Start of The data

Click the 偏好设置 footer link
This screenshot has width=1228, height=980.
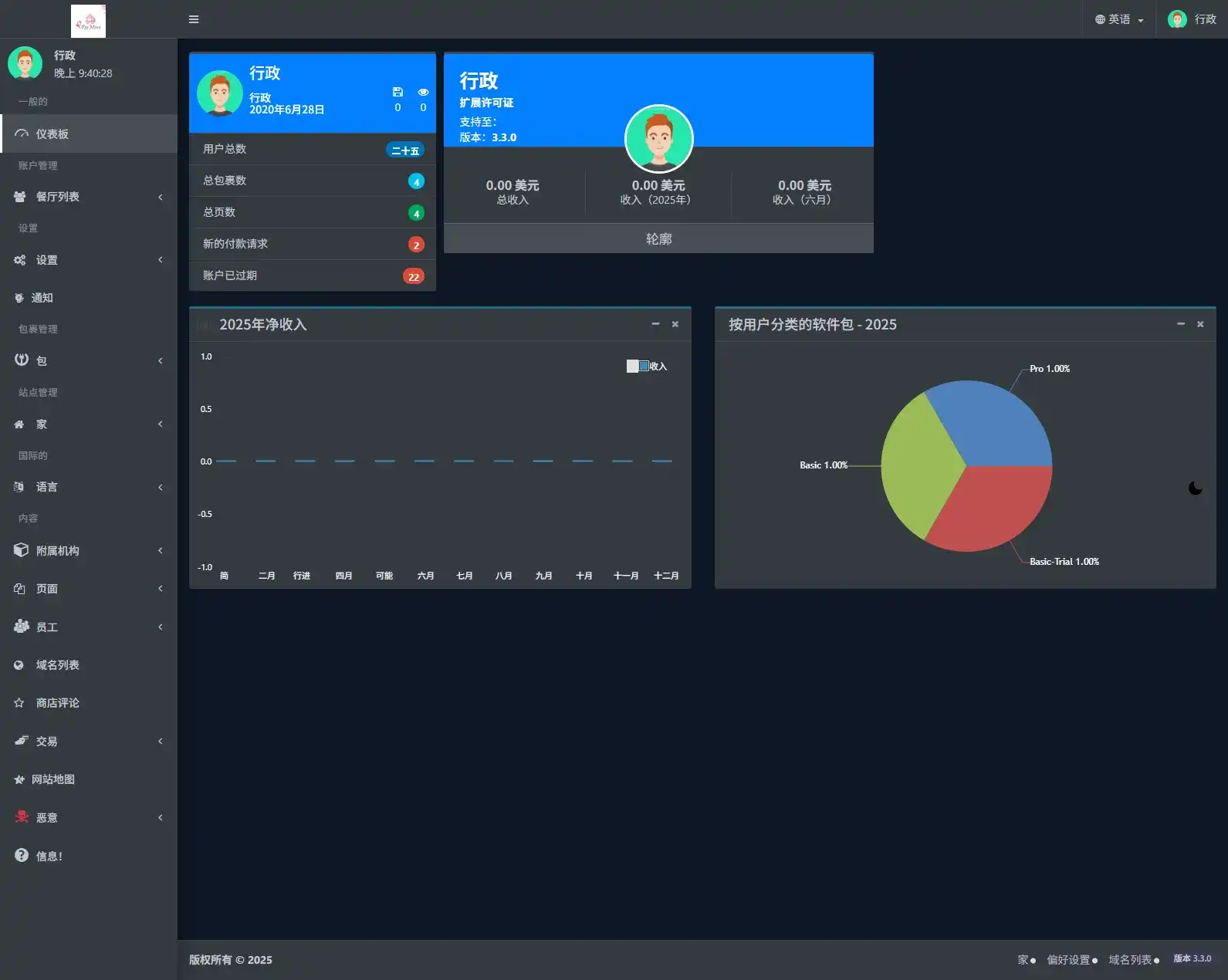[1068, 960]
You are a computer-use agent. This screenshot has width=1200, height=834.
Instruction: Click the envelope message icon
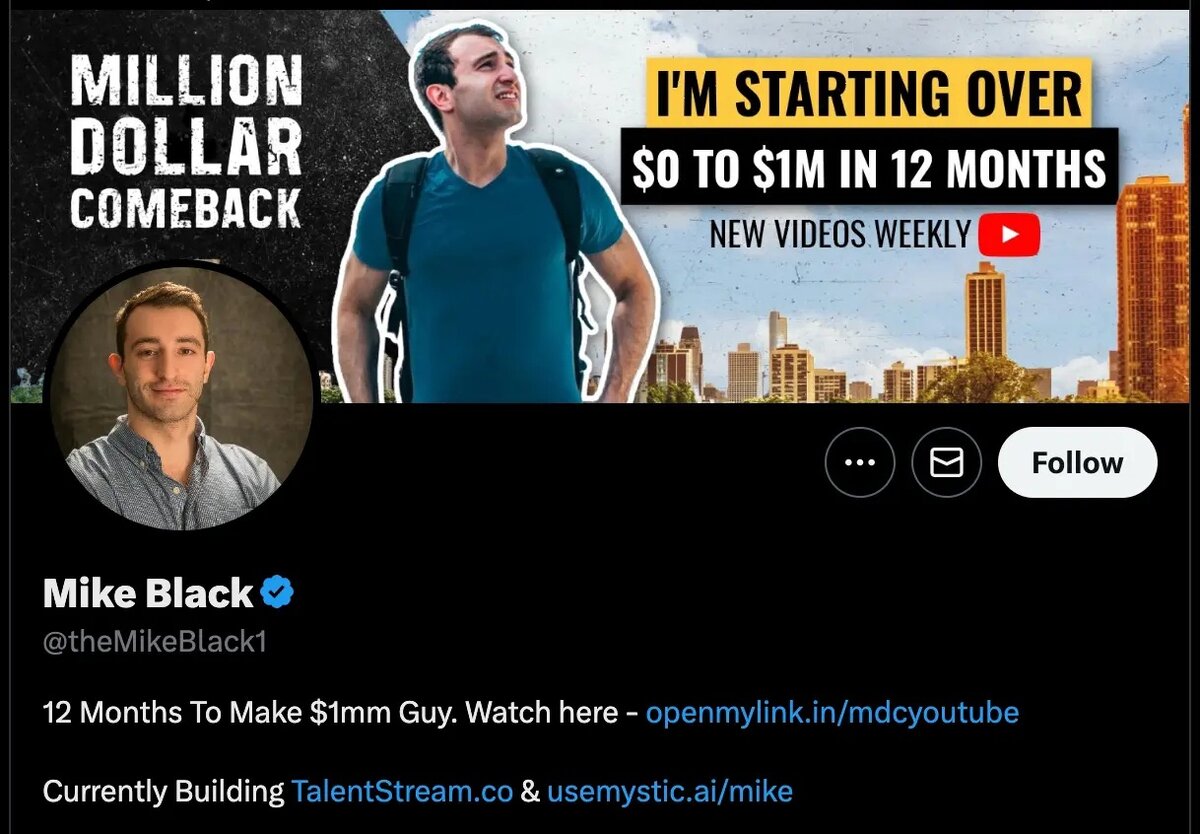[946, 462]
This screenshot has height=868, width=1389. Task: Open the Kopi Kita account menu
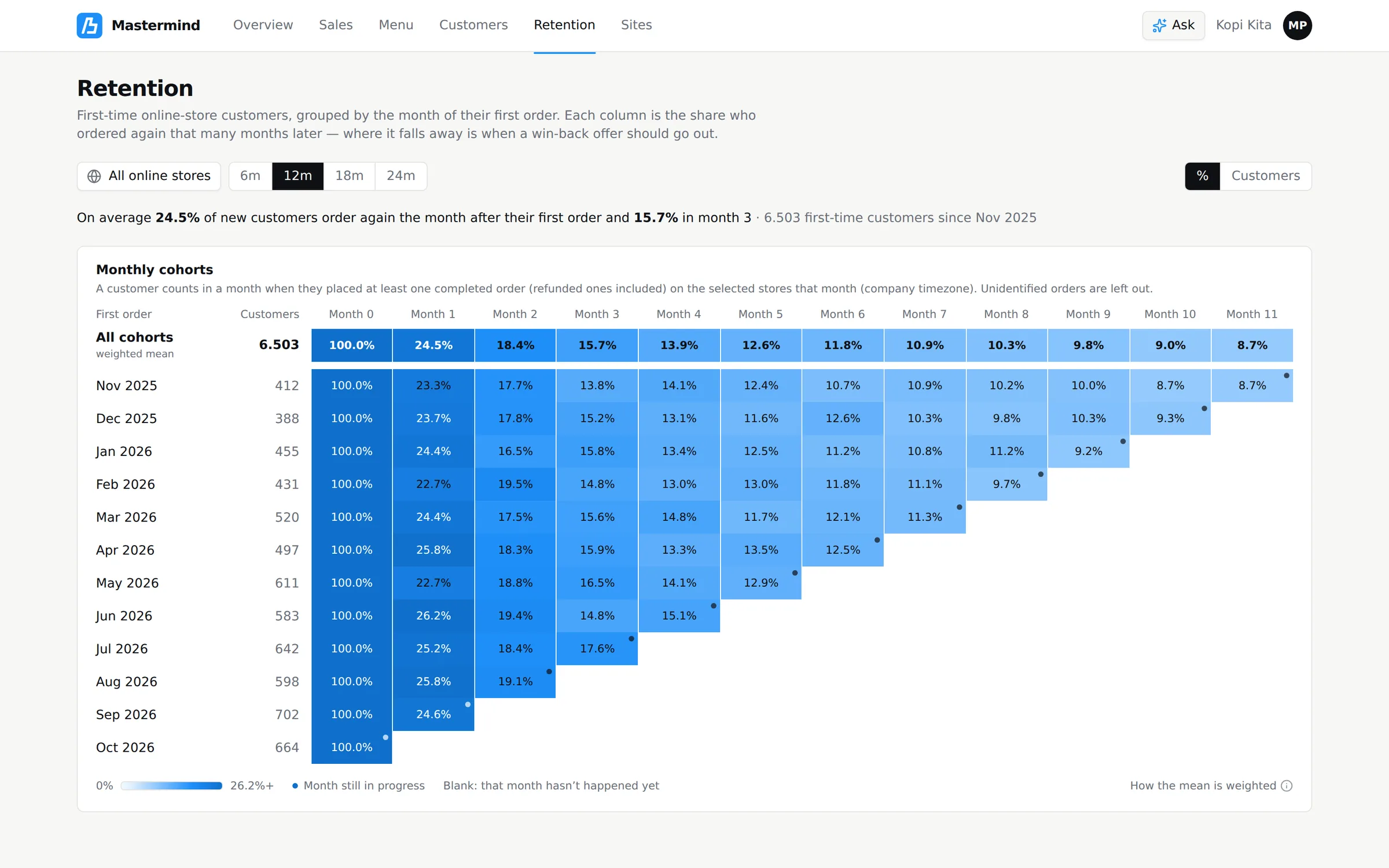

End of The data
Start of The data

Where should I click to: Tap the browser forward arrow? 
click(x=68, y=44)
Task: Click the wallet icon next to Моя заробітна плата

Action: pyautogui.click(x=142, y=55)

End of The data
Start of The data

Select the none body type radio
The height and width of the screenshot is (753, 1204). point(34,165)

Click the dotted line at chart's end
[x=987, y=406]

End of The data

**Task directions:** What you return from the records above should be exactly everything from the line with "Click the 偏好设置 footer link" down to the line with "This screenshot has height=868, width=1389.", both kept, and no pictures.

**Response:**
Click the 偏好设置 footer link
This screenshot has width=1228, height=980.
[1068, 960]
You are a computer-use agent. This screenshot has width=1200, height=834.
Instruction: Click the envelope message icon
[946, 462]
This screenshot has height=868, width=1389. Task: Open the Kopi Kita account menu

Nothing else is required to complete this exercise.